I’ve similar issue with transcribing Japanese language
I am using audio book from Kokoro-Speech-Dataset

I use book chapter text as the prompt
I run the audio file with VAD (which will cut it into smaller segments)
the audio opening part contain some statement or information that is not in the prompt. and this is where the gpt-4o-transcribe is outputting all the prompt content

3 Likes

Experiencing the same issue.

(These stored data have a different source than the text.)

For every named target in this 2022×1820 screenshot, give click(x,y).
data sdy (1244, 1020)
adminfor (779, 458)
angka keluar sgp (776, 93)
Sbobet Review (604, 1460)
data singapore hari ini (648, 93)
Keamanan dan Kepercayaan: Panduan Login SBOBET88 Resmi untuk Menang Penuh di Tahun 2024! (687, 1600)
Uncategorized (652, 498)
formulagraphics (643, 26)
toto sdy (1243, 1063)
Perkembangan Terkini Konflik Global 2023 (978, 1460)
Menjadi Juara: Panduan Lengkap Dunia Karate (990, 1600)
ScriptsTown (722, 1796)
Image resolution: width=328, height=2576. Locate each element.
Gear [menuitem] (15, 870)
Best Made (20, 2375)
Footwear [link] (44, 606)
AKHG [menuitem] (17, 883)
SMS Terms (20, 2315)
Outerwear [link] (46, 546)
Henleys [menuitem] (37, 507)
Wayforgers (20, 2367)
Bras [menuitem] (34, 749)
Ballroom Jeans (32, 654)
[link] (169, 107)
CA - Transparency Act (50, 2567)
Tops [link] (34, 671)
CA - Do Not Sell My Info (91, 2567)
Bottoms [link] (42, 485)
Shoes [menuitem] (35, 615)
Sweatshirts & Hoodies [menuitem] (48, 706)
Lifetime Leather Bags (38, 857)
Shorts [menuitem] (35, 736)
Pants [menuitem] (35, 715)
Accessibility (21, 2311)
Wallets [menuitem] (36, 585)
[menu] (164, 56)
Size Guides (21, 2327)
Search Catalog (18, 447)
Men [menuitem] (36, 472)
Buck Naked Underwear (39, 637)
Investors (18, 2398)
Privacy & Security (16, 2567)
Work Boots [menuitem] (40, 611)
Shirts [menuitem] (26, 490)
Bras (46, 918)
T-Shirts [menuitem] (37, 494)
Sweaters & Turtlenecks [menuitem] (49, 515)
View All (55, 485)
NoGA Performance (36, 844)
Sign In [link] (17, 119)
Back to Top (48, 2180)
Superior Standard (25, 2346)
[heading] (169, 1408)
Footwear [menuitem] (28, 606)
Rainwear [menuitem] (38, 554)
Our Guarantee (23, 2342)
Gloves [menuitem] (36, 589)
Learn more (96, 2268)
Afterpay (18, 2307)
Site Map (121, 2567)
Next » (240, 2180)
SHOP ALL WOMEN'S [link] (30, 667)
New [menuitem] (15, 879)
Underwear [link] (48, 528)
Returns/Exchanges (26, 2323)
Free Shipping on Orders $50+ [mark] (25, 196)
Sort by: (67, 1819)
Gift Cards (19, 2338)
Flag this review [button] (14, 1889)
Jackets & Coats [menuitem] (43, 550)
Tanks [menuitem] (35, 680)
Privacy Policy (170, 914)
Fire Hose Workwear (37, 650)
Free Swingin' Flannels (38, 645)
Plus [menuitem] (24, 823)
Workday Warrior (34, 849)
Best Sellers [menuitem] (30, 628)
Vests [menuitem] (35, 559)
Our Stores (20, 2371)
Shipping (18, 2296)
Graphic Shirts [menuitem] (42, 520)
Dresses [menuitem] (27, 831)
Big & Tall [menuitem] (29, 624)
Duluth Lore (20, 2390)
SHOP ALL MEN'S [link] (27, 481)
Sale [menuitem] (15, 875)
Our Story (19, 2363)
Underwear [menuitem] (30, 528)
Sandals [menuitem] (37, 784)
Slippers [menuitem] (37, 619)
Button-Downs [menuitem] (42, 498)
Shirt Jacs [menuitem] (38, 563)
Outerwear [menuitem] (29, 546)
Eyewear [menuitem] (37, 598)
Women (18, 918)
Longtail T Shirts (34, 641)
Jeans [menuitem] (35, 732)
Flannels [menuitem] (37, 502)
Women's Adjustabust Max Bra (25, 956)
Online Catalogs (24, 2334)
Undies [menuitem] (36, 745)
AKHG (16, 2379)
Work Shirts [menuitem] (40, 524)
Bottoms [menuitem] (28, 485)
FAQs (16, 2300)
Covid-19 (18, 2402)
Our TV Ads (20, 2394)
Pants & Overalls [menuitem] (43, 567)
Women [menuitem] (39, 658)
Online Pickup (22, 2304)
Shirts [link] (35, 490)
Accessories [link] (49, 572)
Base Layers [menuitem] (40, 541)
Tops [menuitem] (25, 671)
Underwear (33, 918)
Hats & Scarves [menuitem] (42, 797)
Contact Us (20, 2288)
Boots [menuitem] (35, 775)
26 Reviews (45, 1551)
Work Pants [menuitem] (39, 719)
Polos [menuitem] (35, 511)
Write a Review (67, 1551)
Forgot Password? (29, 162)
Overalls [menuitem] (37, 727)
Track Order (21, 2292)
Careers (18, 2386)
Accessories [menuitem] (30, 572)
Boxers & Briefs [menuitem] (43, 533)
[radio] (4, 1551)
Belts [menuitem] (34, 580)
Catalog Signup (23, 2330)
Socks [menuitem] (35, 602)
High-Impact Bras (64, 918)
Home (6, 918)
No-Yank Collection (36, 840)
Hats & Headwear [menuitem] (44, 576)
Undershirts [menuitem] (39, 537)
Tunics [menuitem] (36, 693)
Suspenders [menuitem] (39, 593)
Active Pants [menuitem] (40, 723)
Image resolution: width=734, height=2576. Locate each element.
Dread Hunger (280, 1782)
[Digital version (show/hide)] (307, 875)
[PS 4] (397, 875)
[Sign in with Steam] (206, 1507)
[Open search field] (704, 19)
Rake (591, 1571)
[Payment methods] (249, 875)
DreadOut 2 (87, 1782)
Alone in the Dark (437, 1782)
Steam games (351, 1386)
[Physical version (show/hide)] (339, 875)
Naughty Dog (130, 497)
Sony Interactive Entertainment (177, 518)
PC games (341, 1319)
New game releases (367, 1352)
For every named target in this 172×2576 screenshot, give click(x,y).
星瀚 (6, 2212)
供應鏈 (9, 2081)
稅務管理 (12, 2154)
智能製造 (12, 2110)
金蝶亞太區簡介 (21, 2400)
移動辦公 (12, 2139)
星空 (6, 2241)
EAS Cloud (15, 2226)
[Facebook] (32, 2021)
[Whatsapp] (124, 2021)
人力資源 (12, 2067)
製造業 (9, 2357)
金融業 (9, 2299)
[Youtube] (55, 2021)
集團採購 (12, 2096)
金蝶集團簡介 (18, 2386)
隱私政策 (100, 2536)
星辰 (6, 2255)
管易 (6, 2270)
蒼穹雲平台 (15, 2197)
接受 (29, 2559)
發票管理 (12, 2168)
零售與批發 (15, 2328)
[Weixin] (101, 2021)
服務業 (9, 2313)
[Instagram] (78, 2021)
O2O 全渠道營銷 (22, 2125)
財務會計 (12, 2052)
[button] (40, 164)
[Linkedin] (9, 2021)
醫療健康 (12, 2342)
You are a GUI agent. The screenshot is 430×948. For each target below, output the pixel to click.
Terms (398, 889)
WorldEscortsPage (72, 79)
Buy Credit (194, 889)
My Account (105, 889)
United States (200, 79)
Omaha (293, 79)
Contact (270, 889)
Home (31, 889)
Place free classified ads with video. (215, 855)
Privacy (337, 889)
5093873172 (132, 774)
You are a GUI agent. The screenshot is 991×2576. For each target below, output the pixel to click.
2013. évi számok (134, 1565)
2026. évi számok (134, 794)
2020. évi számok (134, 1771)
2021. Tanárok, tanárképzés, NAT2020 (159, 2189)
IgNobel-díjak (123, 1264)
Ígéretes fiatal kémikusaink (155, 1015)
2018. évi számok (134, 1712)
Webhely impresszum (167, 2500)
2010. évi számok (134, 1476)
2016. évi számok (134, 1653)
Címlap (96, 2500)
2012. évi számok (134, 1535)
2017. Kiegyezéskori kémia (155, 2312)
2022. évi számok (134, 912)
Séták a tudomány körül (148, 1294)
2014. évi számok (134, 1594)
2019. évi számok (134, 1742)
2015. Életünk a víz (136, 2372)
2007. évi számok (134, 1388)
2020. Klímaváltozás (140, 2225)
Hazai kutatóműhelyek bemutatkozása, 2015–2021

Seems to occur mostly when the audio has no speech, even if it has other noise. Not sure how we can easily filter this out before transcribing.
OpenAI Support - what can we do in the API call to work around this behaviour?

1 Like

Same issue here. GPT-4o-Transcribe is sending transcription events rewriting the prompt exactly. With some prompts it happens every time, with others only occasionally. Maybe this is happening with non-English languages? I’m using Italian.
I didn’t find a workout other than removing the context prompt entirely, which is a shame.